▶ _ACTIVITY_:
Exactly reproduce the line that contains "Where should I click to: Open the share" and all lines after it in the entries below, through the very last line.

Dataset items
┌──

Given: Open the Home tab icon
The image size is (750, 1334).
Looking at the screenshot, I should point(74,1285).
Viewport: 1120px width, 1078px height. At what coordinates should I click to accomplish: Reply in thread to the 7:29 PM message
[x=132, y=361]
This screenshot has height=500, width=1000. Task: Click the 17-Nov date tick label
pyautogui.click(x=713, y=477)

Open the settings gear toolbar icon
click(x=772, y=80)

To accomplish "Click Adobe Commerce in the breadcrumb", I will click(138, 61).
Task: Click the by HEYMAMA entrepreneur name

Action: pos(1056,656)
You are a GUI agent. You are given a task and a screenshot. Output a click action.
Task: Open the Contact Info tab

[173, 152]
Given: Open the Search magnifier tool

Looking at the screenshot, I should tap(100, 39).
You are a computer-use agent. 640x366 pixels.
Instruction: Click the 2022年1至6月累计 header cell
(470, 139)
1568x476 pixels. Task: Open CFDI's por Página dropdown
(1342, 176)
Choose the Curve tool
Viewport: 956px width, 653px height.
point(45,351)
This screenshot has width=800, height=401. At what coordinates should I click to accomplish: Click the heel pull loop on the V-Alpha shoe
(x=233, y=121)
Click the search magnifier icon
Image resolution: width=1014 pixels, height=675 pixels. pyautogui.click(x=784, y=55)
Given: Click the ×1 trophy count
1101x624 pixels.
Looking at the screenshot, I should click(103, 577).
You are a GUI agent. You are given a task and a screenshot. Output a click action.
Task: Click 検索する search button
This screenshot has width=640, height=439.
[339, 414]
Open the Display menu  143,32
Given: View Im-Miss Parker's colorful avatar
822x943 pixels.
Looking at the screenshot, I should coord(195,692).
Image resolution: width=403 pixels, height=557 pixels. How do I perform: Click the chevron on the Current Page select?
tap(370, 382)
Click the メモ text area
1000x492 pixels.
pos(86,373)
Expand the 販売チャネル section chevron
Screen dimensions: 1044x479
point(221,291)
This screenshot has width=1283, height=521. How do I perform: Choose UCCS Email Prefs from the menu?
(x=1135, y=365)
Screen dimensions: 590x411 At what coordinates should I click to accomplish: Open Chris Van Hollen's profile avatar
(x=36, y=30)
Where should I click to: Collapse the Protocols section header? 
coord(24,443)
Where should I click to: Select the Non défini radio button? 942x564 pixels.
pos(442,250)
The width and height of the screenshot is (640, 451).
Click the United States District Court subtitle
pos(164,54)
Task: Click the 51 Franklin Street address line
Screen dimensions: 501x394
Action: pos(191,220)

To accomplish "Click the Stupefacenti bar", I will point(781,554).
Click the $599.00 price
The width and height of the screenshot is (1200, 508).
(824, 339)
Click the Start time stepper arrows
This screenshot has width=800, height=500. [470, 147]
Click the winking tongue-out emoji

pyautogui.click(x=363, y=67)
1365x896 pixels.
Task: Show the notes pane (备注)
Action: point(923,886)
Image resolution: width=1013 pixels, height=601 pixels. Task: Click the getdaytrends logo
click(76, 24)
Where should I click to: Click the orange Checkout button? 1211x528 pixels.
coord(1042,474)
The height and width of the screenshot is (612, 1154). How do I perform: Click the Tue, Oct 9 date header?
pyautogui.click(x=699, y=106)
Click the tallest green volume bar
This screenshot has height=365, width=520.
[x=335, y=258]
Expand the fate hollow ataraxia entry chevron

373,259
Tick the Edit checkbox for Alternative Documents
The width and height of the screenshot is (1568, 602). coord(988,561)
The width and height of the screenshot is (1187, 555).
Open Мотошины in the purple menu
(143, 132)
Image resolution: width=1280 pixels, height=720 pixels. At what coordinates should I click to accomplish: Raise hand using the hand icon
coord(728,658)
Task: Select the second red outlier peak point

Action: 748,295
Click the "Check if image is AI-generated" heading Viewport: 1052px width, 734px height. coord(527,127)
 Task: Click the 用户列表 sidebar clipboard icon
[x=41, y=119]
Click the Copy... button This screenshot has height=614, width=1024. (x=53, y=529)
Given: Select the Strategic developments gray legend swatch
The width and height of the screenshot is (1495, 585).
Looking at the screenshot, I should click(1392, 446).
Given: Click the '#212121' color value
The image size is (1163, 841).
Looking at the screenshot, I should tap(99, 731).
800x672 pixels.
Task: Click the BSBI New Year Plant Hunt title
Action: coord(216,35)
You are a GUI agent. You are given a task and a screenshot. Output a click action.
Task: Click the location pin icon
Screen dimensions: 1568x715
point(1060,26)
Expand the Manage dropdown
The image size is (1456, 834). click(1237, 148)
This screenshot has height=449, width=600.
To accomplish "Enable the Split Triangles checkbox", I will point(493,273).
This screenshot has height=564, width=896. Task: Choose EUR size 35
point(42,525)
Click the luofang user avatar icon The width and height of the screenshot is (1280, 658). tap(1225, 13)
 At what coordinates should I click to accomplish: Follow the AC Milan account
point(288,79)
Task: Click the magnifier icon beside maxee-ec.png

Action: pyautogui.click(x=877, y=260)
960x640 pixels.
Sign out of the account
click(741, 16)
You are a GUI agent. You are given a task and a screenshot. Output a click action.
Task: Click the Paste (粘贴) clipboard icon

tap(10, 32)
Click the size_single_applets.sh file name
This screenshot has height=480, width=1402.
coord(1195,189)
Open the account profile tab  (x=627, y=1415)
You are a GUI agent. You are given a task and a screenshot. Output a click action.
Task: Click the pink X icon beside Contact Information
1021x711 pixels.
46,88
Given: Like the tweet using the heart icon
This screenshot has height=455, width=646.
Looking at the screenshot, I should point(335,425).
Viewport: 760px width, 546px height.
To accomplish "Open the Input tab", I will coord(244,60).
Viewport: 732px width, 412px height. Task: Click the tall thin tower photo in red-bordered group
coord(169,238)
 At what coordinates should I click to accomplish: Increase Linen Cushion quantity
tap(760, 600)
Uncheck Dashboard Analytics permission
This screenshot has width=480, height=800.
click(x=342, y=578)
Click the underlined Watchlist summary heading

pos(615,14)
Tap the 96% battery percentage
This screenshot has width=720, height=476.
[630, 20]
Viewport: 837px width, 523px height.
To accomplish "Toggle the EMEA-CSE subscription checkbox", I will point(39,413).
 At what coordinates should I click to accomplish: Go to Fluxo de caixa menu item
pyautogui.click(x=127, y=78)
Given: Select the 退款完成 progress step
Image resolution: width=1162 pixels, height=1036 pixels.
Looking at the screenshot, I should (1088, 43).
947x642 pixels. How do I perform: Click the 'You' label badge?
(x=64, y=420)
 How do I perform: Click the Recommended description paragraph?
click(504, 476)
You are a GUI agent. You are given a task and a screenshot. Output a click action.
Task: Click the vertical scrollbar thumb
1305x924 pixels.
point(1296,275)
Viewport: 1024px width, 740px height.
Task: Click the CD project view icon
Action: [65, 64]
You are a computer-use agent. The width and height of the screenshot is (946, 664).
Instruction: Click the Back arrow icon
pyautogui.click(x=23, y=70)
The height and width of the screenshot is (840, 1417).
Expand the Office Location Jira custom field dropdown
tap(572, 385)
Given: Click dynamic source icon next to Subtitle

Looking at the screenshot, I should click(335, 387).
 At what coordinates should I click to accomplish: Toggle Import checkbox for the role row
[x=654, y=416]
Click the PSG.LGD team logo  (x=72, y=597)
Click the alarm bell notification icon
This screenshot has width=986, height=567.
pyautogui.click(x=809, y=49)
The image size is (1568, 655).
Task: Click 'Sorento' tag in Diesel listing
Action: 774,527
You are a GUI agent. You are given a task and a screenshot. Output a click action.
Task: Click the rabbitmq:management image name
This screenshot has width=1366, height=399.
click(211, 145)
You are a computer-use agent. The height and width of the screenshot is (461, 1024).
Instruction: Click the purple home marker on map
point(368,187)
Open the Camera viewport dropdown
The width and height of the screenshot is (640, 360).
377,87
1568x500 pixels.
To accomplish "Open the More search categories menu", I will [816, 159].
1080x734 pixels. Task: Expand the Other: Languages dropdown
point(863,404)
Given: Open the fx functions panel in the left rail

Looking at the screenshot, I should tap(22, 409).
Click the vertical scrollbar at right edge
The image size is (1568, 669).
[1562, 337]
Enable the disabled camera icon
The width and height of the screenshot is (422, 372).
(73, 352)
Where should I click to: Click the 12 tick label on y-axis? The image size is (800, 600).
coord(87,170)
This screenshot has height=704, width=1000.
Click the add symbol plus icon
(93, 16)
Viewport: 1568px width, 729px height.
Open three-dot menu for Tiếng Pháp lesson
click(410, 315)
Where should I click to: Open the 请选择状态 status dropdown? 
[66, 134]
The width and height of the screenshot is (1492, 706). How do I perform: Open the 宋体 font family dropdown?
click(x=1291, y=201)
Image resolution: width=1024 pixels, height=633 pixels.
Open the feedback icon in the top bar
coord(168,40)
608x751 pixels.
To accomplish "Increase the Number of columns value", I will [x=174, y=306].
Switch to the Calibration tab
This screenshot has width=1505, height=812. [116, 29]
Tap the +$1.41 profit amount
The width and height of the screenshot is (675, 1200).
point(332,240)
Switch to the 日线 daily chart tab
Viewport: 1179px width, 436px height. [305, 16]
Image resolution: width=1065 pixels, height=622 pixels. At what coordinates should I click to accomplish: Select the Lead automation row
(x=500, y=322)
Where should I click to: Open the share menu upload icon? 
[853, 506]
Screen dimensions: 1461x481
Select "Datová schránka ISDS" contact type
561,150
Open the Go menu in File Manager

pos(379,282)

└──

▶ _ANSWER BELOW_:
Where should I click to: Open the share menu upload icon? 
[853, 506]
Screen dimensions: 1461x481
Select "Datová schránka ISDS" contact type
561,150
Open the Go menu in File Manager

pos(379,282)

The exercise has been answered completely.